In [1]:
import pandas as pd
from pymongo import MongoClient
import pymongo.errors
from config import mongodb_config  # Get information from the config.py file

try:
    # Connect to MongoDB
    uri = f"mongodb+srv://{mongodb_config['username']}:{mongodb_config['password']}@cluster0.o5mucqp.mongodb.net/"
    client = MongoClient(uri)

    # Select the database and collection
    db = client[mongodb_config['database_name']]
    collection = db[mongodb_config['collection_name']]

    # Read the CSV file
    df = pd.read_csv('data.csv')

    # Convert DataFrame to a list of dictionaries
    data_list = df.to_dict('records')

    # Insert all documents into MongoDB at once
    collection.insert_many(data_list)

    num_documents_after = collection.count_documents({})  # Get the new number of documents

    print(f"{num_documents_after} documents successfully added to MongoDB.")

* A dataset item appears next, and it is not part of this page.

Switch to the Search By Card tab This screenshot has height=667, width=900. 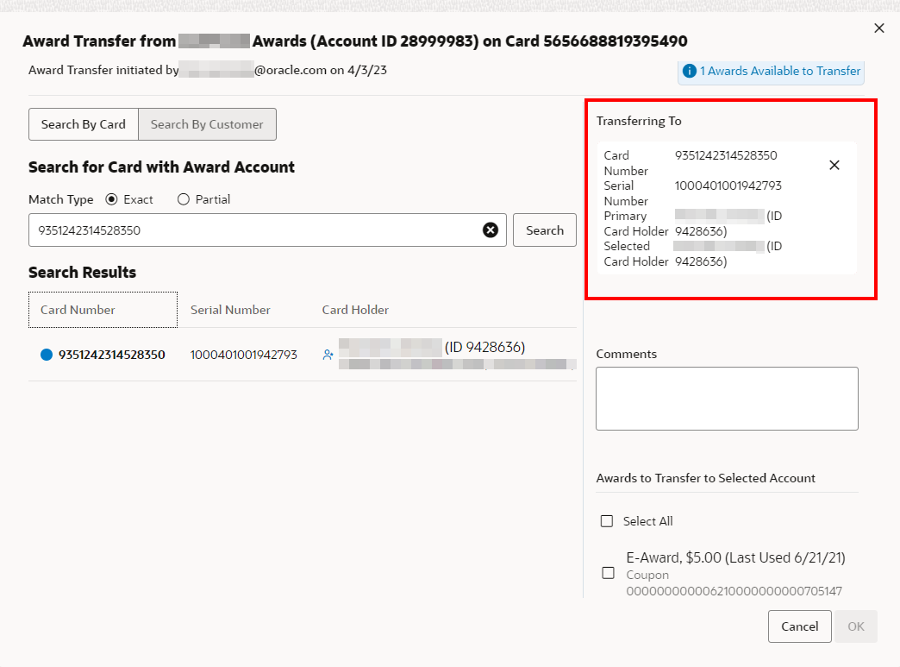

except pymongo.errors.PyMongoError as pymongo_error:
    print(f"PyMongo error: {pymongo_error}")

except Exception as python_error:
    print(f"Python error: {python_error}")

finally:
    # Close the MongoDB connection
    if 'client' in locals() and client is not None:
        client.close()

62766 documents successfully added to MongoDB.


In [2]:
import pandas as pd
from pymongo import MongoClient
import pymongo.errors
from config import mongodb_config  # Get information from the config.py file

try:
    # Connect to MongoDB
    uri = f"mongodb+srv://{mongodb_config['username']}:{mongodb_config['password']}@cluster0.o5mucqp.mongodb.net/"
    client = MongoClient(uri)

    # Select the database and collection
    db = client[mongodb_config['database_name']]
    collection = db[mongodb_config['collection_name']]

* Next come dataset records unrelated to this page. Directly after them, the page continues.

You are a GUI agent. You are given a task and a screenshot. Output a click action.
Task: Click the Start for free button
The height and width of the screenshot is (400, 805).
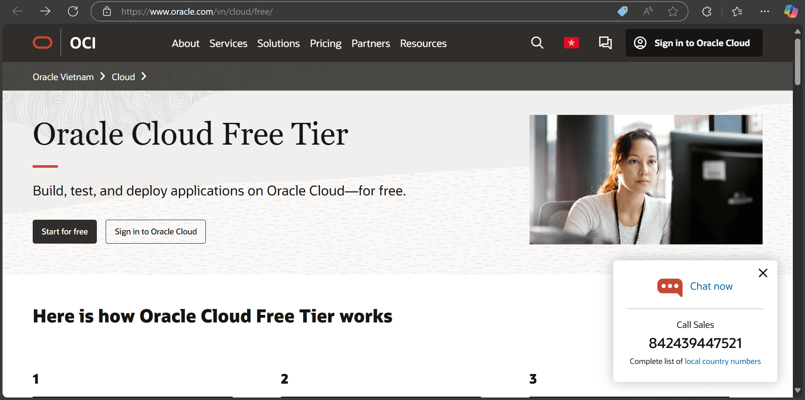click(64, 231)
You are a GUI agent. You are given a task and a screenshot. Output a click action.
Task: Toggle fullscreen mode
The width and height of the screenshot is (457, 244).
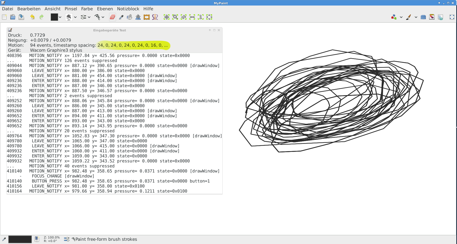point(452,17)
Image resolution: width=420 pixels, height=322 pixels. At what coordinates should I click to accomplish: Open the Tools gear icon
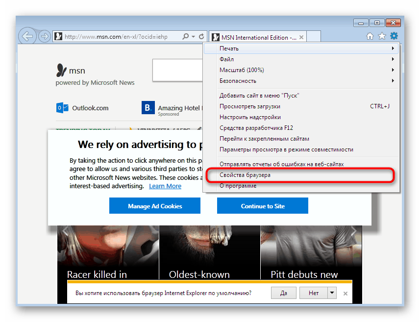(394, 36)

    # Get the total number of documents before retrieving data
    total_num_documents = collection.count_documents({})

    # Retrieve data from MongoDB
    cursor = collection.find()
    df = pd.DataFrame(list(cursor))

    # Save to CSV file
    df.to_csv('mongodb_data_export.csv', index=False)

    # Get the total number of documents
    print(f"Data successfully saved to CSV file.")
    print(f"Total number of documents : {total_num_documents}")

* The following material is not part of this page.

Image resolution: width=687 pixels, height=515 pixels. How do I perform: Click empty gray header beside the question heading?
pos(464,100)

except pymongo.errors.PyMongoError as pymongo_error:
    print(f"PyMongo error: {pymongo_error}")

except Exception as python_error:
    print(f"Python error: {python_error}")

finally:
    # Close the MongoDB connection
    if 'client' in locals() and client is not None:
        client.close()

Data successfully saved to CSV file.
Total number of documents : 62766


In [3]:
df_local = pd.read_csv('data.csv')
df_local.shape

(62766, 49)

In [4]:
df_local.columns

Index(['Unnamed: 0', 'location', 'make', 'model', 'short_description', 'price',
       'mileage', 'gearbox', 'registration', 'fuel_type', 'power', 'seller',
       'body_type', 'type', 'drivetrain', 'seats', 'doors', 'country_version',
       'offer_number', 'warranty', 'Mileage', 'first_registration',
       'production_date', 'general_inspection', 'last_service',
       'full_service_history', 'non_smoker_vehicle', 'previous_owner',
       'last_timing_belt_change', 'Power', 'Gearbox', 'engine_size', 'gears',
       'cylinders', 'empty_weight', 'Fuel_type', 'fuel_consumption',
       'co2_emissions', 'emission_class', 'emissions_sticker',
       '\nComfort & Convenience\n', '\nEntertainment & Media\n',
       '\nSafety & Security\n', 'extras', '\ncolour', '\nmanufacturer_color',
       '\npaint', ' upholstery_colour ', ' upholstery '],
      dtype='object')

In [5]:
df_mongo = pd.read_csv('mongodb_data_export.csv')
df_mongo.shape

(62766, 50)

In [6]:
df_mongo.columns

Index(['_id', 'Unnamed: 0', 'location', 'make', 'model', 'short_description',
       'price', 'mileage', 'gearbox', 'registration', 'fuel_type', 'power',
       'seller', 'body_type', 'type', 'drivetrain', 'seats', 'doors',
       'country_version', 'offer_number', 'warranty', 'Mileage',
       'first_registration', 'production_date', 'general_inspection',
       'last_service', 'full_service_history', 'non_smoker_vehicle',
       'previous_owner', 'last_timing_belt_change', 'Power', 'Gearbox',
       'engine_size', 'gears', 'cylinders', 'empty_weight', 'Fuel_type',
       'fuel_consumption', 'co2_emissions', 'emission_class',
       'emissions_sticker', '\nComfort & Convenience\n',
       '\nEntertainment & Media\n', '\nSafety & Security\n', 'extras',
       '\ncolour', '\nmanufacturer_color', '\npaint', ' upholstery_colour ',
       ' upholstery '],
      dtype='object')

In [7]:
# Finding the difference between column names
difference = set(df_mongo.columns) - set(df_local.columns)

# Printing the difference
print("Column names in the first DataFrame but not in the second DataFrame:", difference)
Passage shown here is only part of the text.